Constance Bartlett Hieatt

Constance Bartlett Hieatt (11 February 1928 - 29 December 2011) was an American scholar with a broad interest in medieval languages and literatures, including Old Norse literature, Anglo-Saxon prosody and literature, and Middle English language, literature, and culture. She was an editor and translator of Karlamagnús saga, of Beowulf, and a scholar of Geoffrey Chaucer. She was particularly known as one of the world's foremost experts in English medieval cooking and cookbooks, and authored and co-authored a number of important books considered essential publications in the field.

==Biography==
Hieatt was born on 11 February 1928 in Boston, Massachusetts, and grew up in New York City, where she attended Friends Seminary and earned bachelor's and master's degrees from Hunter College. She got her Ph.D. from Yale University in 1960, and worked a variety of jobs in New York City, including in print media. She was married twice before she met A. Kent Hieatt, another medievalist who was then teaching at Columbia University. They married, and both became full professors at the University of Western Ontario. After retirement they moved to Essex Meadows, Connecticut; her husband died in January 2009. She died on 29 December 2011.

==Scholarly publications==
In 1967 Hieatt published a prose translation of Beowulf and other Old English poems. She wrote on Old Norse literature, and edited and translated the Karlamagnús saga, which was published in three volumes between 1975 and 1980; she translated and collated the A- and B-version of the work, and one critic said "her excellent critical survey of scholarship will be most valuable and stimulating to scholars and students in the field".

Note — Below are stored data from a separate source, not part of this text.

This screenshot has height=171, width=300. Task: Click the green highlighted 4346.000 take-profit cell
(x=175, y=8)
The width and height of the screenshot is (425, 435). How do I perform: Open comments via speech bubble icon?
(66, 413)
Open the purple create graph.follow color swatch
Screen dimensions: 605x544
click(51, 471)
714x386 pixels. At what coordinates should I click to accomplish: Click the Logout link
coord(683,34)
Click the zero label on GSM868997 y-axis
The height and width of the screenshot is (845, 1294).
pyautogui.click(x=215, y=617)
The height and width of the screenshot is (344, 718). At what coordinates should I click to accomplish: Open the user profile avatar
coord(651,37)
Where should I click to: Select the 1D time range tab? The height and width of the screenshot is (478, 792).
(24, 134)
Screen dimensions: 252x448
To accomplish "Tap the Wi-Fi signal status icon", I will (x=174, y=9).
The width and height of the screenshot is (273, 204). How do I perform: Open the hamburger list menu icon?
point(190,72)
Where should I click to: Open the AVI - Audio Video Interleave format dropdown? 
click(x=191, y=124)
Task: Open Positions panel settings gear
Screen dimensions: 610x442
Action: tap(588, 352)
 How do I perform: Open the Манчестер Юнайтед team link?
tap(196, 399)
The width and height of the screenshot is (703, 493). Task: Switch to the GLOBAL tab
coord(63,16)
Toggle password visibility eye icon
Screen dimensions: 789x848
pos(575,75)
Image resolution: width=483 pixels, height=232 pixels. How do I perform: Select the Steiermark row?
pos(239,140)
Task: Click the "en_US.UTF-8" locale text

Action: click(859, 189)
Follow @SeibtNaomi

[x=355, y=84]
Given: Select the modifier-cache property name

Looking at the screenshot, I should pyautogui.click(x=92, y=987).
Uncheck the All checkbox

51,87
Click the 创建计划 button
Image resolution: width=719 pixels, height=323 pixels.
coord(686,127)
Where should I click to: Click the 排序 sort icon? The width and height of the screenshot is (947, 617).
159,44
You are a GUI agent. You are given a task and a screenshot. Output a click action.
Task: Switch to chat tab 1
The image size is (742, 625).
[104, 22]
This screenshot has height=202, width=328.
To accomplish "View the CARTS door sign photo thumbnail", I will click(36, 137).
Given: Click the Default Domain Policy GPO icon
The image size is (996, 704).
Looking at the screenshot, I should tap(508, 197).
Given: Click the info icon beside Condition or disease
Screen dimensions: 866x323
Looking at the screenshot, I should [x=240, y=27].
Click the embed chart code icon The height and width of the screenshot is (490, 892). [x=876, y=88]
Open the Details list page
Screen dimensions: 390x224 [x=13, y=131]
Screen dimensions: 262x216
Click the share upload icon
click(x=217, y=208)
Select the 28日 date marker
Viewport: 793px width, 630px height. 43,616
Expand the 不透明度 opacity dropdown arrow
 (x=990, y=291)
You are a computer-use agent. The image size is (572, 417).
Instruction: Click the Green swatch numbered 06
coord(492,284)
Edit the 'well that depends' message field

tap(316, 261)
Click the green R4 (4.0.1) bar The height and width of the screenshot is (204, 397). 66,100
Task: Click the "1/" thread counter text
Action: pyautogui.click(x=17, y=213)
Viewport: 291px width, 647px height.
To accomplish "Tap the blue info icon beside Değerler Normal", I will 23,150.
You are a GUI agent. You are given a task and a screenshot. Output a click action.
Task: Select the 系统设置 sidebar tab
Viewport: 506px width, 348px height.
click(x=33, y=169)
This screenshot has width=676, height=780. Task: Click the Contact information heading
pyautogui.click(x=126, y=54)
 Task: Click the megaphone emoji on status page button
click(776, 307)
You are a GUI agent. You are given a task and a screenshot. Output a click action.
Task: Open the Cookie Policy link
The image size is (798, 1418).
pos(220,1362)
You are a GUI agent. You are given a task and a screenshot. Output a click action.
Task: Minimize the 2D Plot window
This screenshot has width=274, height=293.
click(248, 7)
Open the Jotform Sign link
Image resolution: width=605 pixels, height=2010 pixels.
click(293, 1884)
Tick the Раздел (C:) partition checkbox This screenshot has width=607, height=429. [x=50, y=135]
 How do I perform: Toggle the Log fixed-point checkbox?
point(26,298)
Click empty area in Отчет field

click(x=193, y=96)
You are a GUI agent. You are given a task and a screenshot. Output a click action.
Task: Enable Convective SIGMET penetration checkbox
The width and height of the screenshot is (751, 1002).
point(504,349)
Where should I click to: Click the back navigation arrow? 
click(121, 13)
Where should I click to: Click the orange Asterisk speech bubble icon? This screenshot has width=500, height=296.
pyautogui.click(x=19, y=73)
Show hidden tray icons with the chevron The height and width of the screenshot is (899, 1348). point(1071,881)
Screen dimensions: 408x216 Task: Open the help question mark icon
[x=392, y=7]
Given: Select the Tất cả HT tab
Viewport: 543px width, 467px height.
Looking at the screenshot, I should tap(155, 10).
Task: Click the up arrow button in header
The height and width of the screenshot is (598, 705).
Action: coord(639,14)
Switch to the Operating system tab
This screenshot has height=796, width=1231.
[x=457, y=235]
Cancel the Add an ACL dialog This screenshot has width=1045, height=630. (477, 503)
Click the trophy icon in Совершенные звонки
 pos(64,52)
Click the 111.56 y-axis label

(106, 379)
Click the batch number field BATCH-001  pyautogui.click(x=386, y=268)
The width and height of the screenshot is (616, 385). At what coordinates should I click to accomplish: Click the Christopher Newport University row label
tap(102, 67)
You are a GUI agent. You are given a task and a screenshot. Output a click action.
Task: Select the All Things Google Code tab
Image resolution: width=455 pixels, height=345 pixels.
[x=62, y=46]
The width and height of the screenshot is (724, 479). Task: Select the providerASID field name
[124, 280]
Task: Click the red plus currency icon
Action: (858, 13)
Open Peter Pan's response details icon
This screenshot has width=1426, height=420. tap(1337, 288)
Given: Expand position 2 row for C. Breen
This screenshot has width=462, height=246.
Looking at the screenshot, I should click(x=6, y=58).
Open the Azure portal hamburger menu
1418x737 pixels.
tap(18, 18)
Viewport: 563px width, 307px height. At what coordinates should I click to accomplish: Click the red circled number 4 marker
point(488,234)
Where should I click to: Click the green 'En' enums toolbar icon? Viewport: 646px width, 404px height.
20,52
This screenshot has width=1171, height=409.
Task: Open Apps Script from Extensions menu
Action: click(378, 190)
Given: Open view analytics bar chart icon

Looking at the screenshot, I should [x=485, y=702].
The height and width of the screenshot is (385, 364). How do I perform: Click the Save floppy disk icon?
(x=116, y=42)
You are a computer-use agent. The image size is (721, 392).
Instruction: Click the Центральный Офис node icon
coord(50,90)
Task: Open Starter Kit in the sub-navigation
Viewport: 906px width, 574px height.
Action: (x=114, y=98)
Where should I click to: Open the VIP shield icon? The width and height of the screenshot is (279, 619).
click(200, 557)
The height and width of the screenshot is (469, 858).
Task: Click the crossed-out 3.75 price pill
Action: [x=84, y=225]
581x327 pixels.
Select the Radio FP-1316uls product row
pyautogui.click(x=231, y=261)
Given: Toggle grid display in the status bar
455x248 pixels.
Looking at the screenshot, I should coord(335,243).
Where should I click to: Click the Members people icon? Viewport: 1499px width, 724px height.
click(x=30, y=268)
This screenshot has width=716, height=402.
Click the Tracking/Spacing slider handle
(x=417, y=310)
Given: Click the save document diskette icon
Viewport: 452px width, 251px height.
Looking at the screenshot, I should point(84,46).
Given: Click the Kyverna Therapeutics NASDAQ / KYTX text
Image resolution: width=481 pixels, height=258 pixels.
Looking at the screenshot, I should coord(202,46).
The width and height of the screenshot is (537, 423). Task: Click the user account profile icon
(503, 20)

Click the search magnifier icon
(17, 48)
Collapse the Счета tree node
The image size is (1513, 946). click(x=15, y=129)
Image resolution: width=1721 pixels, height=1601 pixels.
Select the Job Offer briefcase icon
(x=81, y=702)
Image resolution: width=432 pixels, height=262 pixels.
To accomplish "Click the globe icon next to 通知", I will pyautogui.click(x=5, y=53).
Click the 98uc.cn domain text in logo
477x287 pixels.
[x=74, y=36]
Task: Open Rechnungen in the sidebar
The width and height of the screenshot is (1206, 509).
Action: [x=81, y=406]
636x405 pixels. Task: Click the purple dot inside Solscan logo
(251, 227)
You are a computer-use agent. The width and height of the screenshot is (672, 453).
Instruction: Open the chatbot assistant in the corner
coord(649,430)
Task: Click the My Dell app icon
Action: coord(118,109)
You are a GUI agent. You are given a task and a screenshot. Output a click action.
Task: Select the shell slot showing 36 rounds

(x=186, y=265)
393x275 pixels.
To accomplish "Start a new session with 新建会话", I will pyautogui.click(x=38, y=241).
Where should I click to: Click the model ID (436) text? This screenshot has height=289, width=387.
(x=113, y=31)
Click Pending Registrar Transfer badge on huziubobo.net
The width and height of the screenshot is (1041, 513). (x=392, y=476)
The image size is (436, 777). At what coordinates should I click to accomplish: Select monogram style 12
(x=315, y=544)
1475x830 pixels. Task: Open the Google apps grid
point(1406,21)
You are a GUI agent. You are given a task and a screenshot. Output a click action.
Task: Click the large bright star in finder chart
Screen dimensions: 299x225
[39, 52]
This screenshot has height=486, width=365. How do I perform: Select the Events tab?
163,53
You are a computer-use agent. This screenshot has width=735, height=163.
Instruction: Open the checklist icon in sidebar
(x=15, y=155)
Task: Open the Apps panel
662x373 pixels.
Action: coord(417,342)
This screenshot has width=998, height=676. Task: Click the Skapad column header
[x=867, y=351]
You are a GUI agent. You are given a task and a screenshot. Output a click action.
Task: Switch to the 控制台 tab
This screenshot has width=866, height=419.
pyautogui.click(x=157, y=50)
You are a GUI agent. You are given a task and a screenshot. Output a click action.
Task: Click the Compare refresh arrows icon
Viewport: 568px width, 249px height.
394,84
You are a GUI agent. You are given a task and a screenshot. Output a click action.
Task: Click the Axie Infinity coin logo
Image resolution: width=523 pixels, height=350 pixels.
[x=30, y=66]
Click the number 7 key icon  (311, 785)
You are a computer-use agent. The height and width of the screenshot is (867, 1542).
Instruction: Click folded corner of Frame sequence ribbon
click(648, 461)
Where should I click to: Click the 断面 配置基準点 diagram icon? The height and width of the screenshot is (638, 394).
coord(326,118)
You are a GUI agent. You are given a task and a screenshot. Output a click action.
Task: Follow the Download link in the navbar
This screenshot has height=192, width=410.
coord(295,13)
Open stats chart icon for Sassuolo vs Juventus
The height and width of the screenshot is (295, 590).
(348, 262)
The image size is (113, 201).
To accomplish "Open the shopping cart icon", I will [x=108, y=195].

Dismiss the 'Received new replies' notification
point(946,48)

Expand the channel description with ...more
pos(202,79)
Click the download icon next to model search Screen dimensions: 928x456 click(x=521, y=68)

She also wrote re-tellings of several parts of the Arthurian Cycle for children, including Sir Gawain and the Green Knight in 1967, The Knight of the Cart (a re-telling of Lancelot, the Knight of the Cart) in 1969, The Joy of the Court (a re-telling of Erec and Enide) in 1971, and The Sword and the Grail (a re-telling of Perceval, the Story of the Grail) in 1972.

Her work on English medieval cooking included editing and translating medieval manuscripts, as well as providing modern adaptations for the recipes. She frequently collaborated with Sharon Butler, and they produced a bestseller with the 1976 book Pleyn Delit: Medieval Cookery for Modern Cooks (published in paperback in 1979, revised in 1996 with Brenda Hosington). With Butler she published Curye on Inglysch in 1985 for the Early English Text Society, and in 1988 she published An Ordinance of Pottage. With Rudolf Grewe she published The Libellus de Arte Coquinaria (2001), an edition and translation of manuscripts that evidence "one of the oldest, perhaps even the very oldest, vernacular collections of European culinary recipes". She also published essays on the topic in leading journals such as Speculum and Medium Aevum.

Three of her publications attempt a comprehensive list of medieval culinary manuscripts. The Répertoire des manuscrits médiévaux contenant des recettes culinaires (1992, with Carole Lambert, Bruno Laurioux, and Alix Prentki) was published in Lambert's Du manuscrit à la table, which "to this day [remains] one of the most important reference works for medieval European cookbook manuscripts". With Terry Nutter and Johnna H. Holloway she published the Concordance of English Recipes: Thirteenth Through Fifteenth Centuries (2006), which collates different versions of medieval recipes, and was called "indispensable to everyone working on medieval English food". A Gathering of Medieval English Recipes (2008) has a supplement to the 2006 book as well as editions of various other culinary manuscripts.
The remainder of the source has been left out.